» **About this exercise**: Repeat the entries below exactly, pictures excluded.

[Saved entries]
┌──

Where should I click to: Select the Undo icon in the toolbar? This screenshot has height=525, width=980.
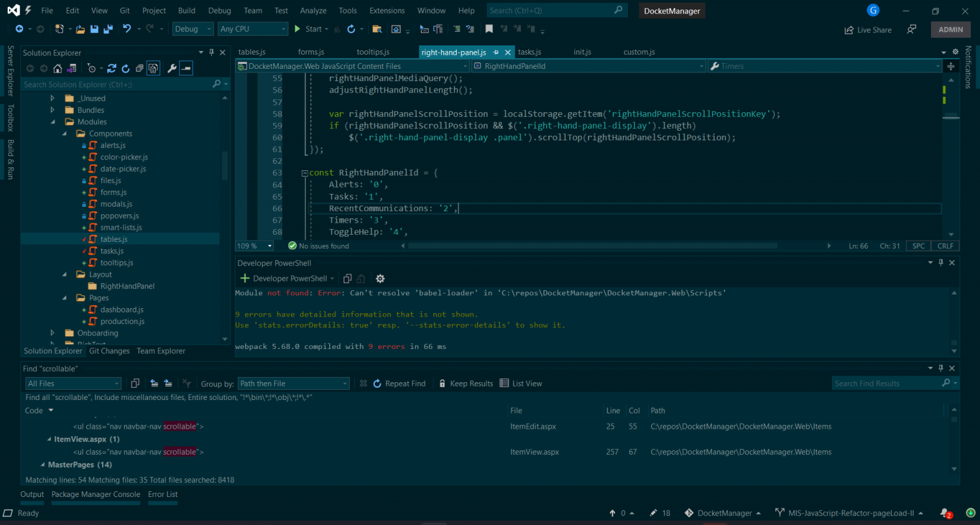(127, 29)
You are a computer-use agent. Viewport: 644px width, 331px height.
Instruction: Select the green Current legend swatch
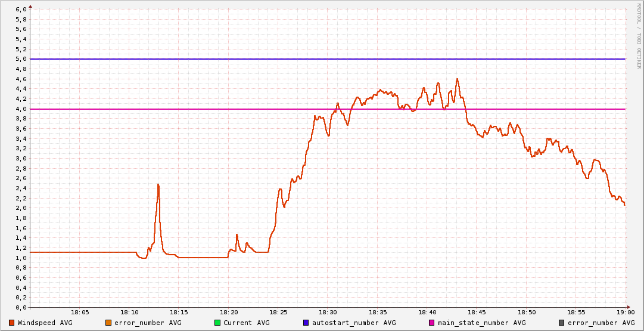tap(217, 323)
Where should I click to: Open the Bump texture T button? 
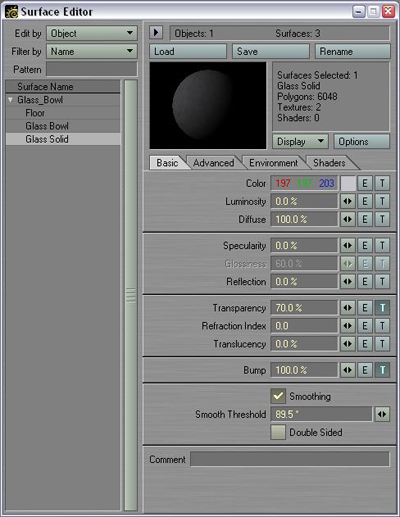pos(382,370)
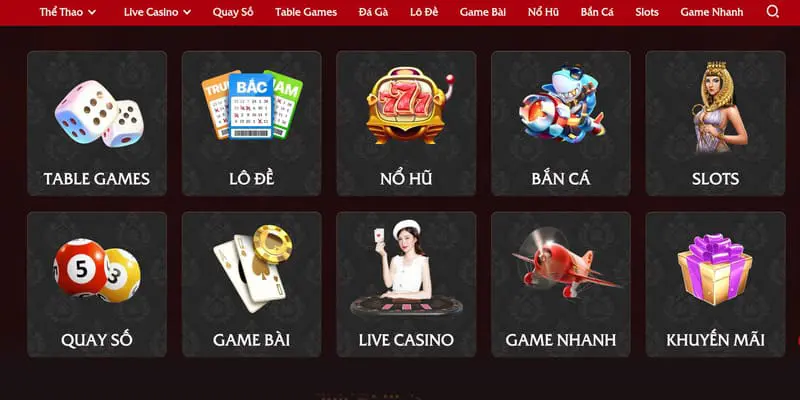Open Table Games from the top menu
The height and width of the screenshot is (400, 800).
coord(306,12)
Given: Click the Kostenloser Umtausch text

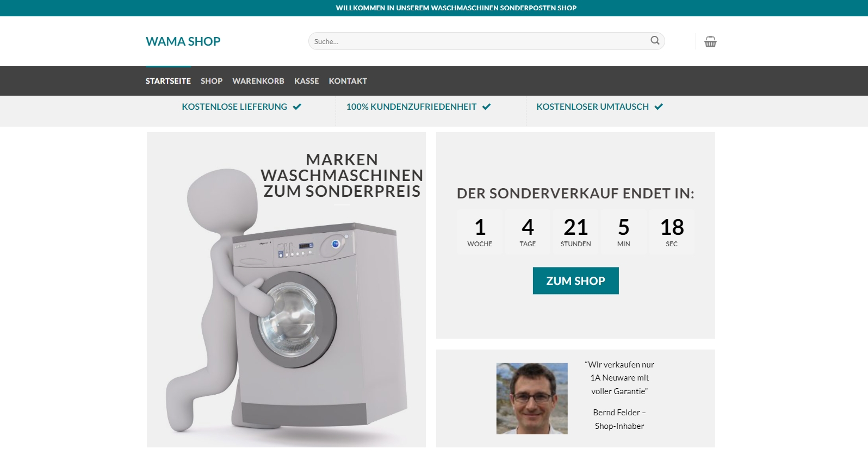Looking at the screenshot, I should point(592,107).
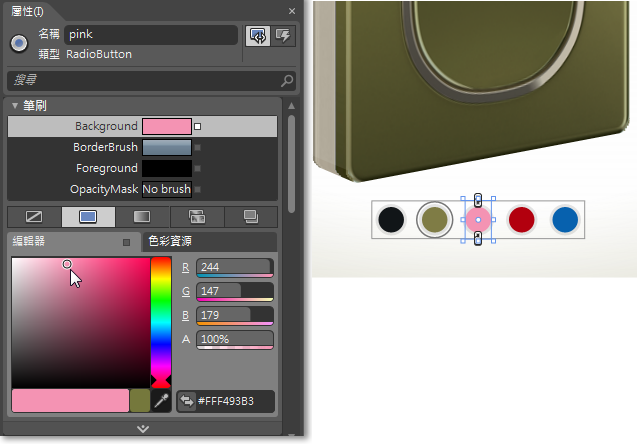Image resolution: width=637 pixels, height=444 pixels.
Task: Collapse the Brushes section triangle
Action: coord(15,106)
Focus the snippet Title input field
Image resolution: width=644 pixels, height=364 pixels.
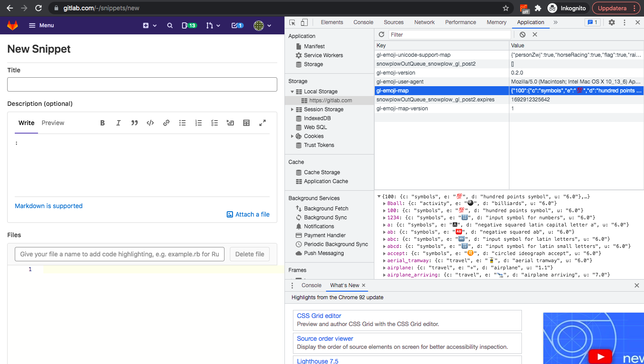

└──

» **Result below**:
Where should I click to: Select the Undo icon in the toolbar? This screenshot has height=525, width=980.
(127, 29)
You are a computer-use agent. Viewport: 644px width, 331px height.
Instruction: Select the green Current legend swatch
tap(217, 323)
Where should I click to: Open the Bump texture T button? 
pos(382,370)
Open Table Games from the top menu
The height and width of the screenshot is (400, 800).
coord(306,12)
Given: Click the Kostenloser Umtausch text

Looking at the screenshot, I should point(592,107).
Image resolution: width=637 pixels, height=444 pixels.
Task: Collapse the Brushes section triangle
Action: coord(15,106)
Focus the snippet Title input field
Image resolution: width=644 pixels, height=364 pixels.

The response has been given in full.